Abstract: “Dynamic Local Analysis” is an algorithm to establish mathematic model with the big data. On the basis of its features to search for the local samples closest to the specimen and to establish models with local samples, the problem of low confidence level of big data modeling is solved, and the model calculation accuracy is increased.

1. Preface

With the development of information technology, long-time data acquisition of the process of things results in the increasing of dimensions, the largening of scope, the rising of density, and more complex changes of the stored data which is called the big data accordingly. Provided that the data is two-dimensional and is put into a rectangular coordinate system (as shown in Fig. 1), it is obvious that to find a mathematic model as an accurate fit is of great difficulty. To solve this problem, we develop the method called "Dynamic Local Analysis”.

Fig. 1

2. Dynamic Local Analysis

2.1 The stored big data are compared through illustration to distinguish outliners and the compliance of regular patterns. The unreasonable samples are eliminated, and the screened samples are used to establish a standard sample group(x₁，y₁，x₂，y₂，…… x_i，y_i，…… x_m，y_m, m is the sample size, as all data points shown in Fig. 2.

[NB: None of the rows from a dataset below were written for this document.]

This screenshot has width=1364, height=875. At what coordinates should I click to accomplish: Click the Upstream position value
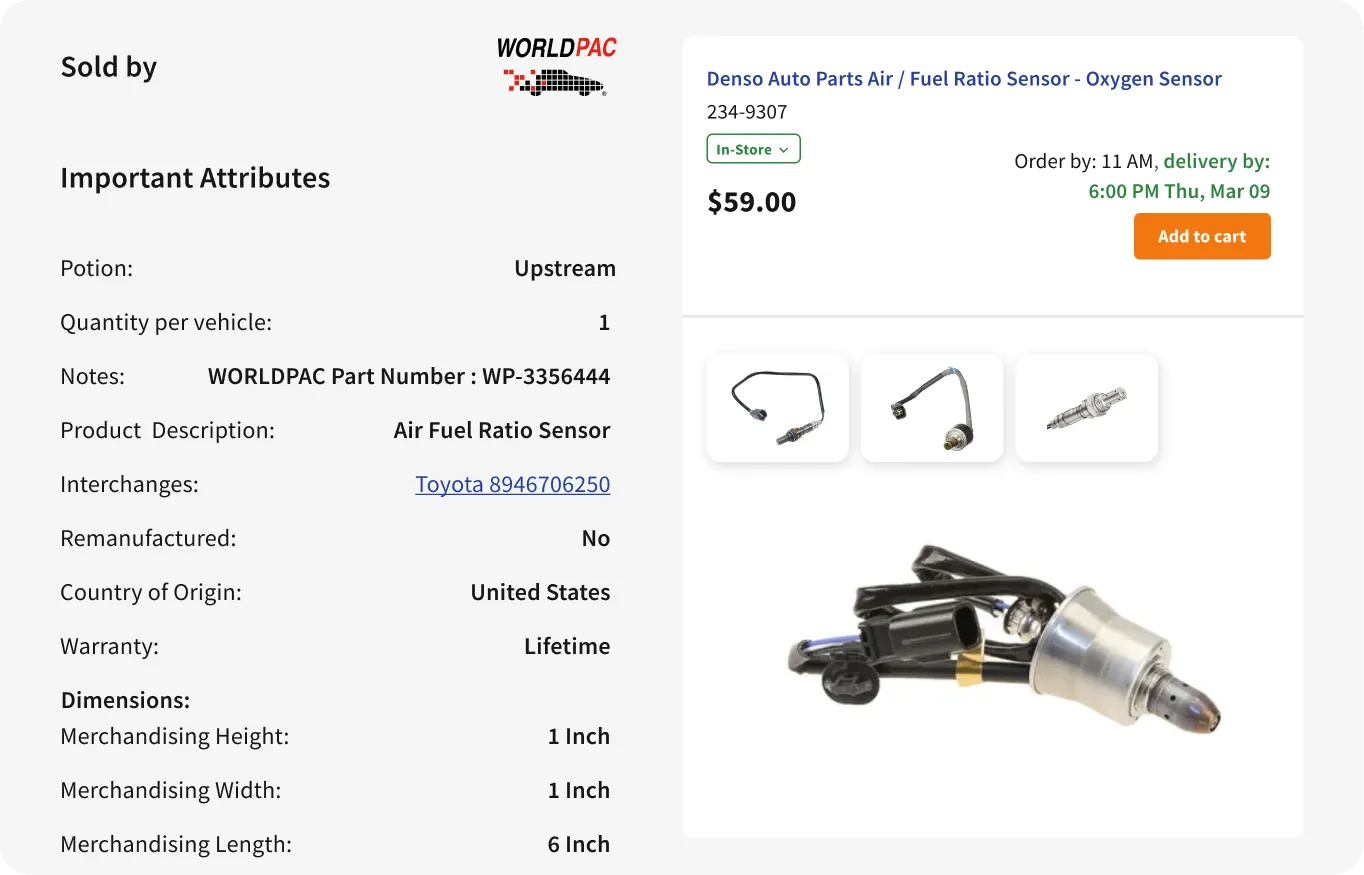pyautogui.click(x=564, y=269)
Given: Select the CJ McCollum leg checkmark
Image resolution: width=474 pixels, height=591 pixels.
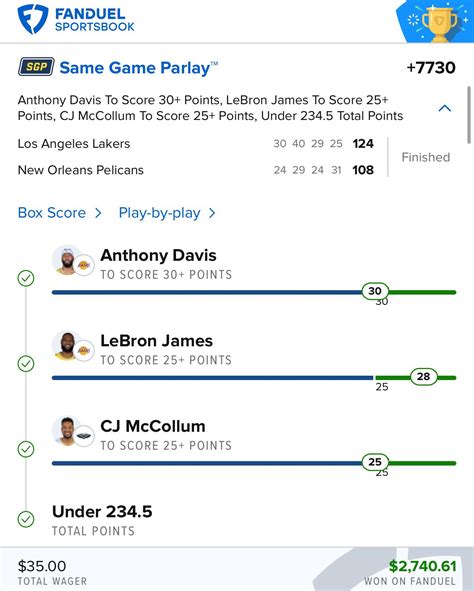Looking at the screenshot, I should pos(26,449).
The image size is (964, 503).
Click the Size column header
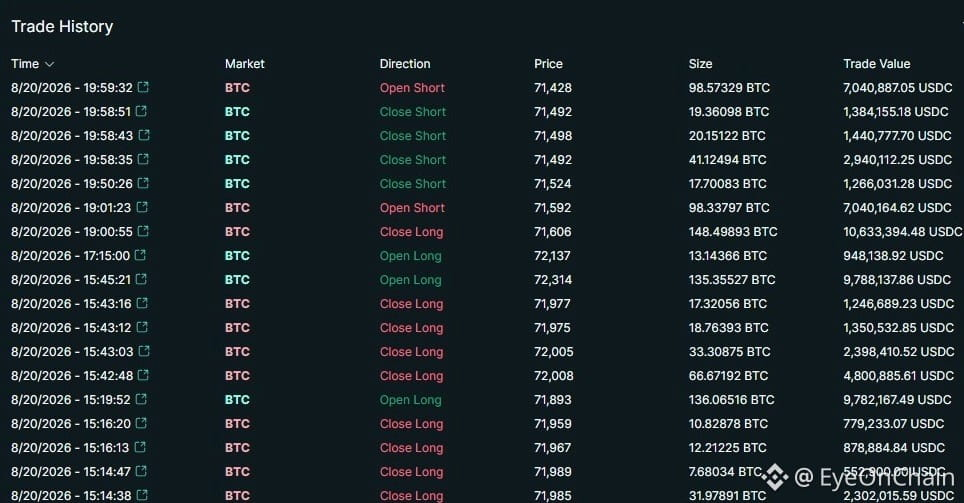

2.2. When the specimen is to calculate y via x, the x value is to be compared with x_i in the standard sample group in sequence to find out m sets of local samples (x₁，y₁，x₂，y₂，…… x_i，y_i，…… x_n，y_n) , which are the closest to the specimen, n is set according to actual conditions, as solid core data points shown in Fig. 2; n sets of local samples are used to establish model to calculate the y value.

2.3. The hollow points out of the circle in Fig. 2 are remote from the specimen and have very little influence which can be ignored from the calculation.

Fig. 2

3. Conclusion

3.1. When y is calculated with the different specimen, the data to establish model is different; as a result, the models change dynamically.

3.2. The samples used for modeling are part of all samples, so it is thus local.

3.3. The local samples used for regression modeling are simpler in curve variation compared to the whole of samples; therefore, the confidence level of modeling is increased and the accuracy of calculated results is improved.